**Task goal:** Reproduce word for word the part of the blog post below about leaving London that starts with "Dark is definitely" and goes on through "become a part of.".

**Text excerpt:**
= = = =

It's 3.30am. The last guests left about an hour ago, but I'm still awake, my mind buzzing with a million little thoughts and no small amount of caffeine, it being rude to appear sleepy and inattentive at one's own leaving party. I think one of the best things one can say about a goodbye party is that way more people turn up than you expect. (And yes, you lot, I'm blogging about it just after you leave. What did you expect?)
Wow. It's beginning to sink in now: I'm seeing lots of people for the last time I'll see them for years and years. It's my last weekend I'm actually going to spend in London (next weekend is elsewhere in the UK for my brother's wedding). The finalities are beginning to stack up. The goodbyes are getting harder and harder. I'm really leaving London behind.
What's London to me, anyway? When I think of London I always think of the first place and time I ever lived in London: Clapham South, back in January of 2000, when it was still a rather down-at-heel and studenty place to live, and the local shop was a Europa Foods instead of the M&S that's there now, and the hospital was an abandoned hulk instead of brand-new des-res conversion flats with views of the park. Three-storey Georgian buildings, dimly lit and silhouetted against the great orange glow of the city.
I remember when that was novel. The idea that a city could be so big and so bright that it lit up the cloudy sky. Not an urban jungle, more an urban hive. Brooding and grim but also dark and dangerous and sophisticated and exciting. A great big machine made of metal and concrete and plastic and neon, full of hidden nooks and crannies. A boy who always tried every lever and pressed every button on principle, presented with a huge toy with more buttons and levers than I could ever hope to find, far less push and pull.
Dark is definitely the word. London is a wonderful place in summer but at heart the city is a stony grey, perhaps a little cold but solid and massive and reassuringly durable. This is a city that has been almost continuously occupied for almost 2000 years, possibly more than 3500, an almost unimaginably long time that encompasses the rise and fall of not just empires but whole eras of history, ways of thinking, cultures and societies and fundamental levels of technology. You can walk today down streets that were already ancient when they featured in the great fire of London, an event itself more than 100 years older than the entire nation that I am about to become a part of.
London has also been for me the strange, weird, magical land that took my lifelong passion for making pretty things appear on the screen and said "hey, we'll pay you to do that." Objectively I know that few people are as interested as I am in what I do, that it serves a commercially useful purpose, that creating order from disorder creates value. But at the back of mind I'm always amazed that I managed to trick an entire city full of otherwise sensible people into letting me turn that into a career, and by extension a life. I fool the people who give me jobs, they give me money to fool other people who give me a place to live, and they give me so much money I have money left over to buy food and drink and electricity and books from gloriously gigantic bookshops that are just sitting there, huge piles of crisp, untouched knowledge. I keep thinking someone going to notice, and say "Hey! He's not really an adult! He's just some kid who does web pages! That's not a proper job! Take his house away, send him back!"

= = = =

**Exercise data:**
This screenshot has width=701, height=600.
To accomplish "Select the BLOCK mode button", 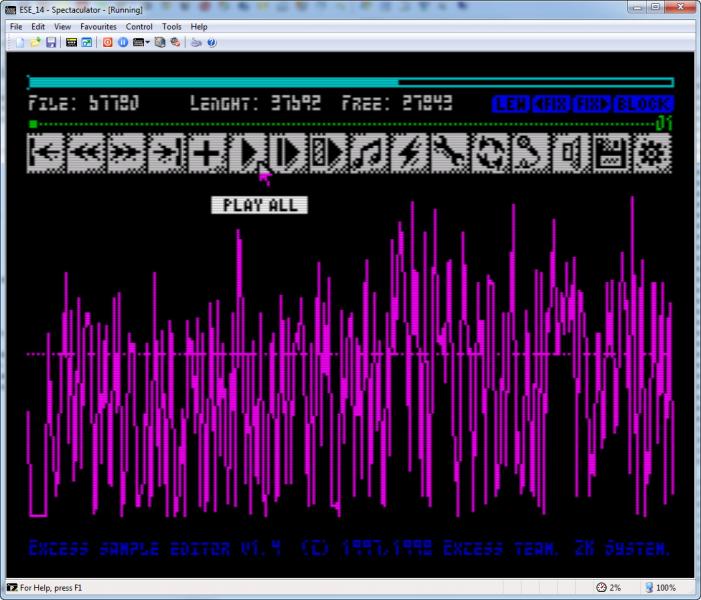I will click(644, 104).
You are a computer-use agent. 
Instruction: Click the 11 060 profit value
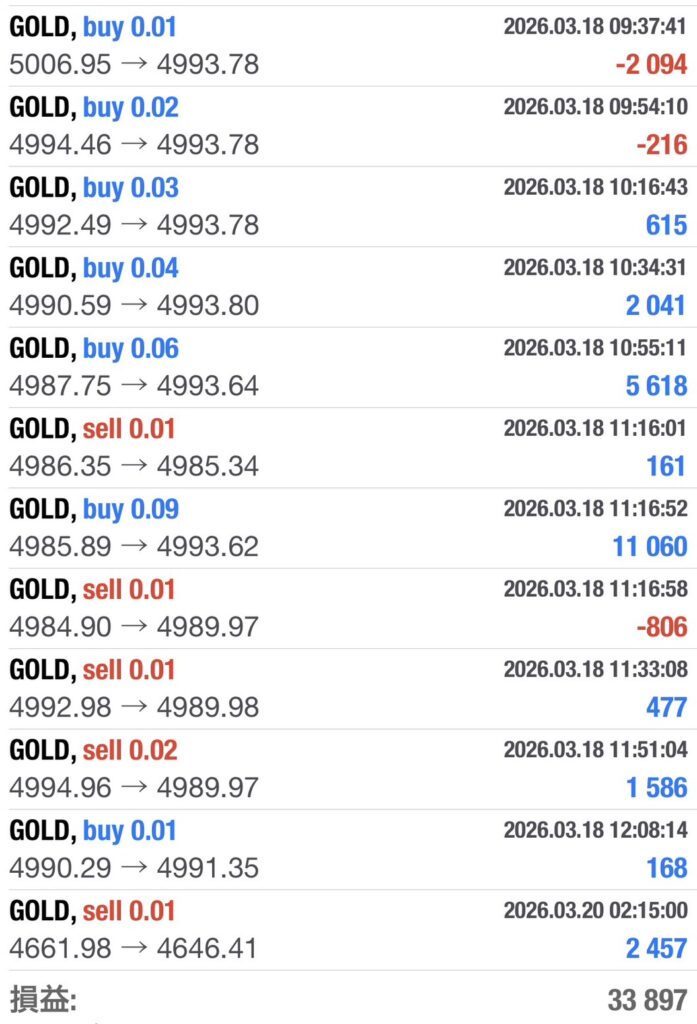click(x=650, y=547)
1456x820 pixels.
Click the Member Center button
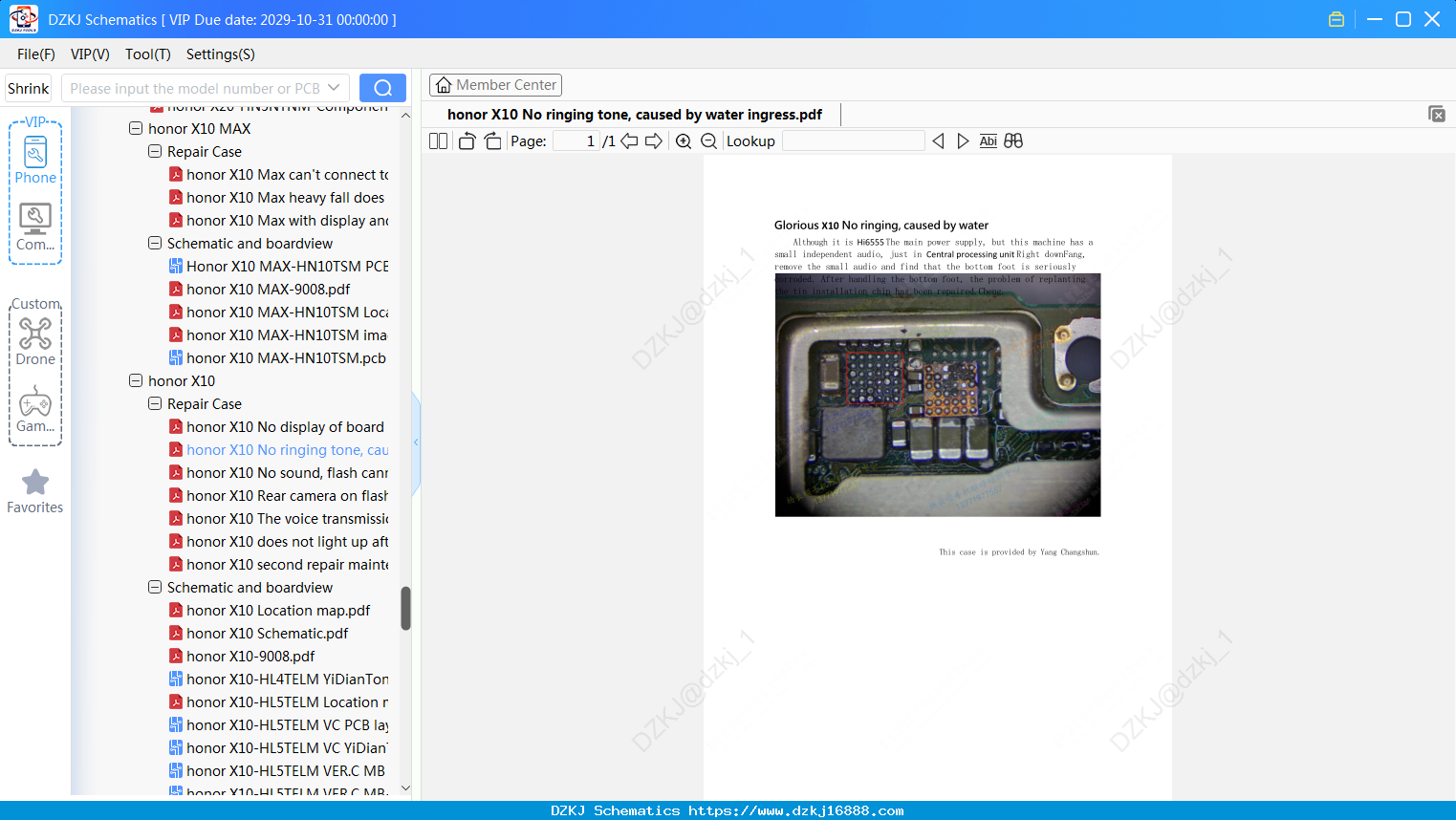click(495, 85)

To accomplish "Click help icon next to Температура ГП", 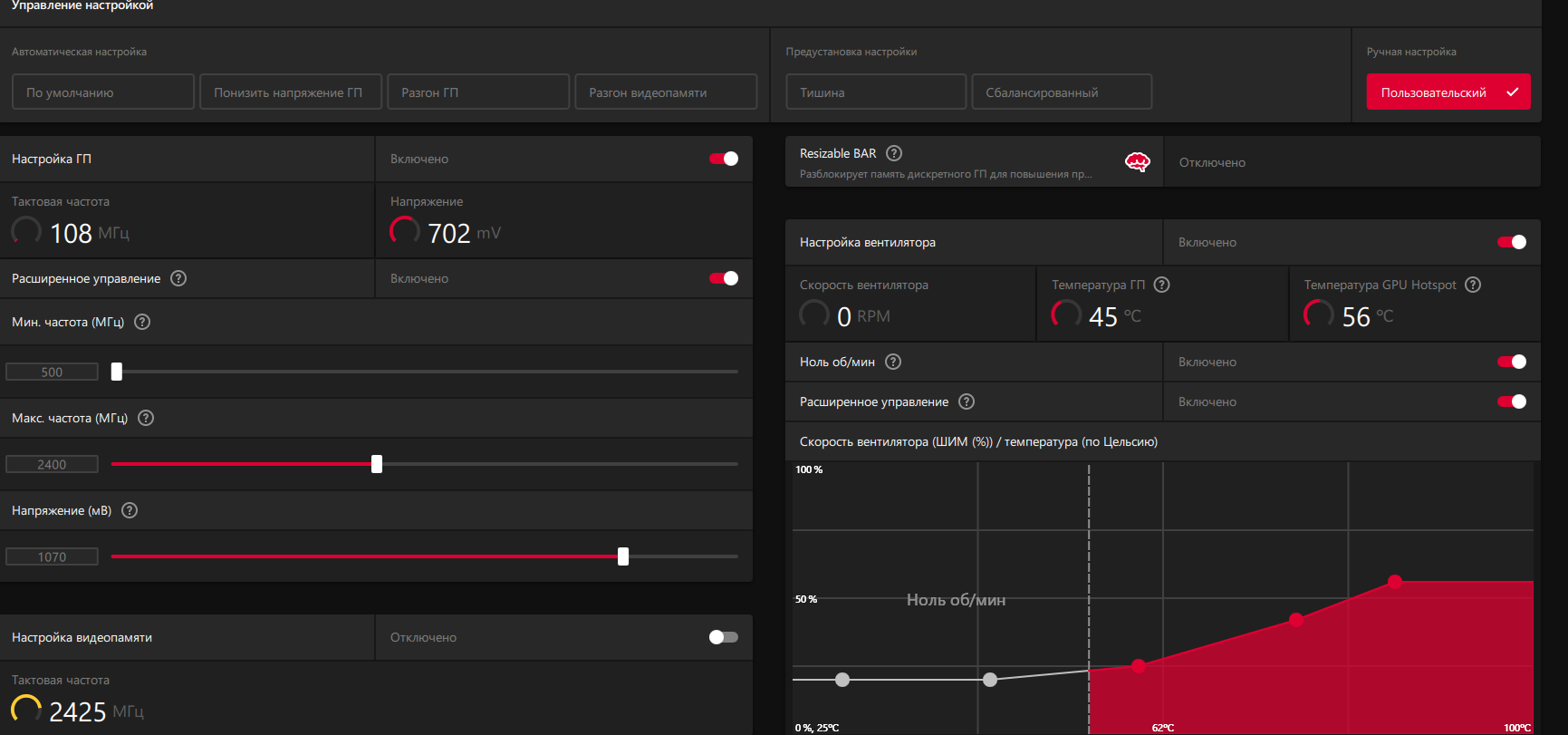I will pyautogui.click(x=1162, y=285).
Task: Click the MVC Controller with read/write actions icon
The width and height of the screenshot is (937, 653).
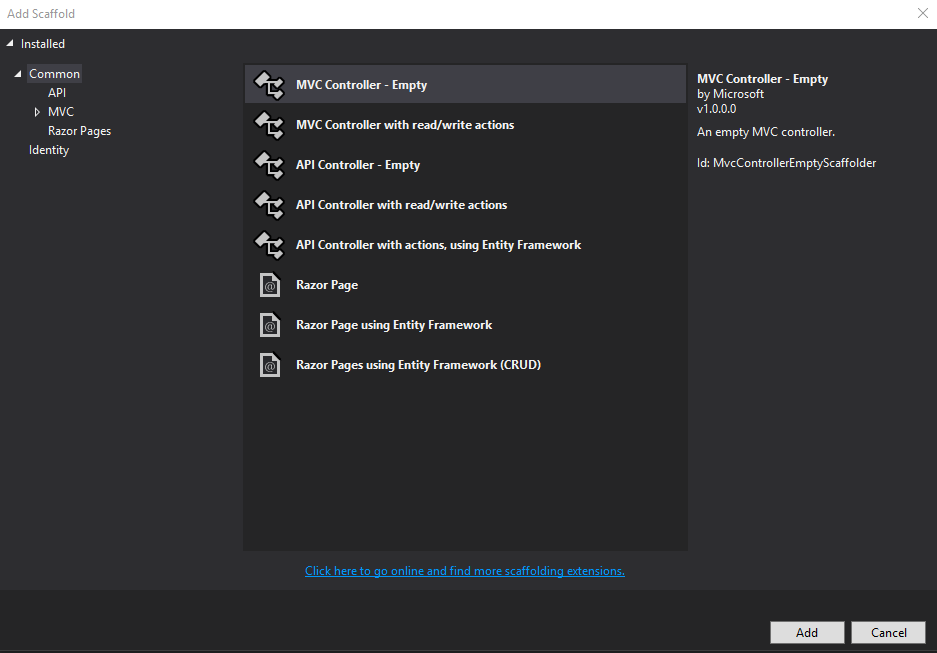Action: point(269,124)
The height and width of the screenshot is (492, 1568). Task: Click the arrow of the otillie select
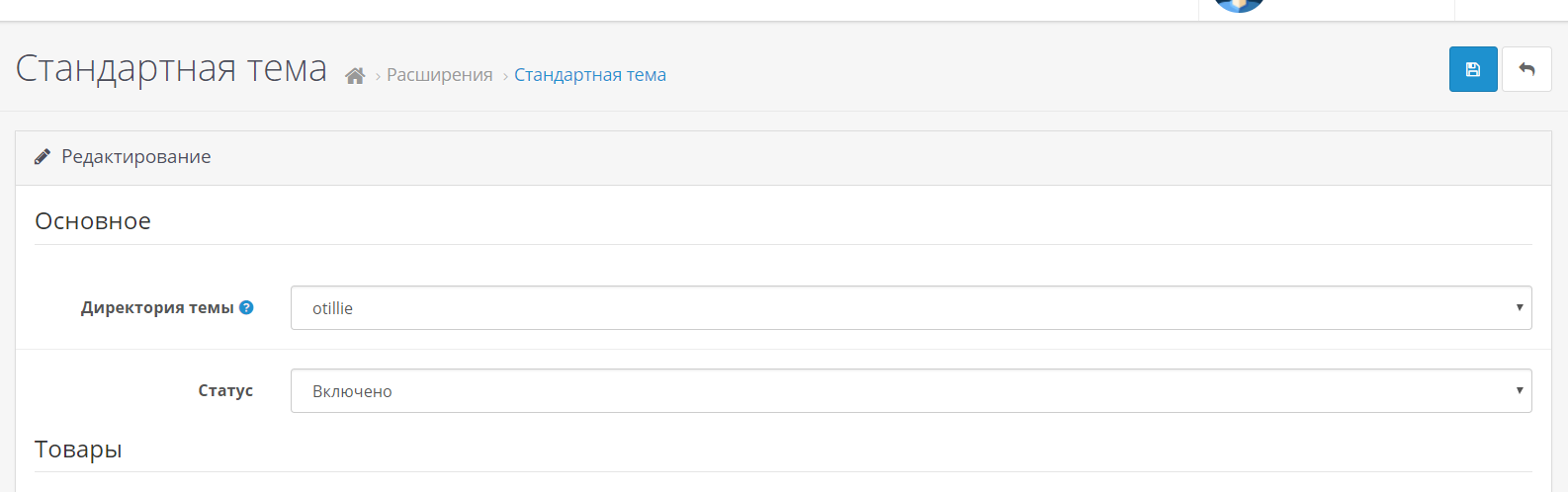click(1520, 307)
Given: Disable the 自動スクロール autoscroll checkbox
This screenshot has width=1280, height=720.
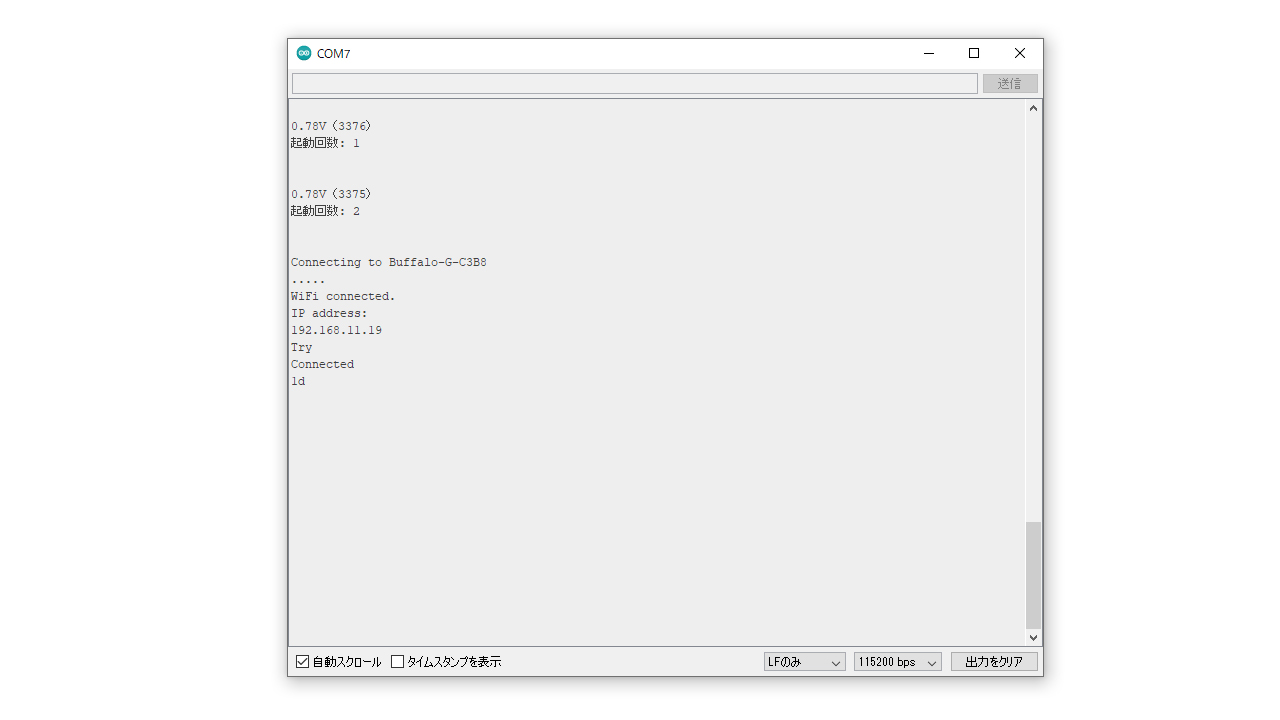Looking at the screenshot, I should click(303, 662).
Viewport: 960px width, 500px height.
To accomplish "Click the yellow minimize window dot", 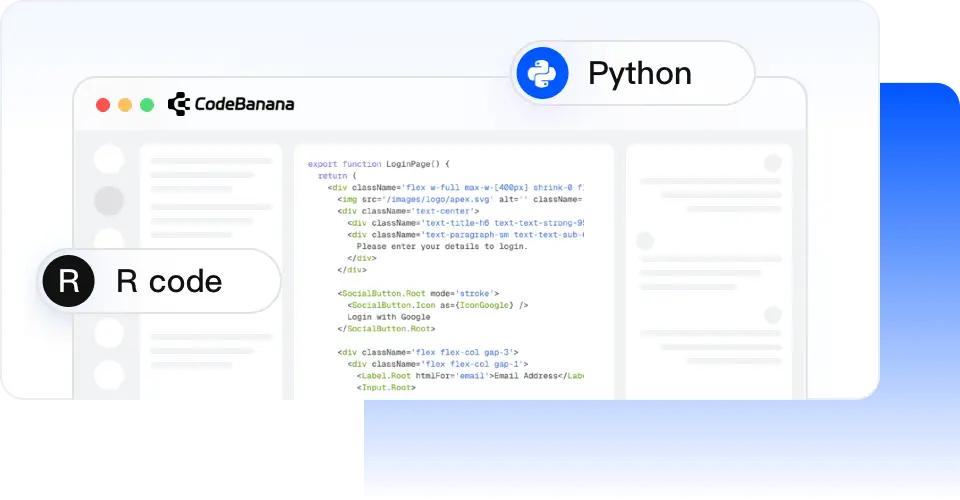I will (125, 105).
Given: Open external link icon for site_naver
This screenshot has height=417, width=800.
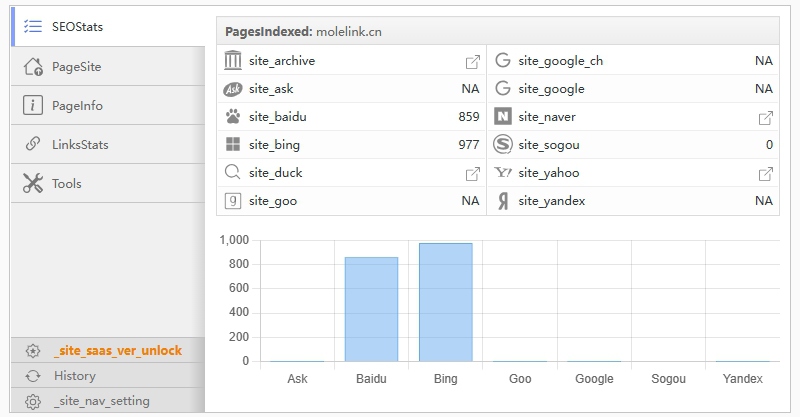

= = = =

**Result for this exercise:**
Dark is definitely the word. London is a wonderful place in summer but at heart the city is a stony grey, perhaps a little cold but solid and massive and reassuringly durable. This is a city that has been almost continuously occupied for almost 2000 years, possibly more than 3500, an almost unimaginably long time that encompasses the rise and fall of not just empires but whole eras of history, ways of thinking, cultures and societies and fundamental levels of technology. You can walk today down streets that were already ancient when they featured in the great fire of London, an event itself more than 100 years older than the entire nation that I am about to become a part of.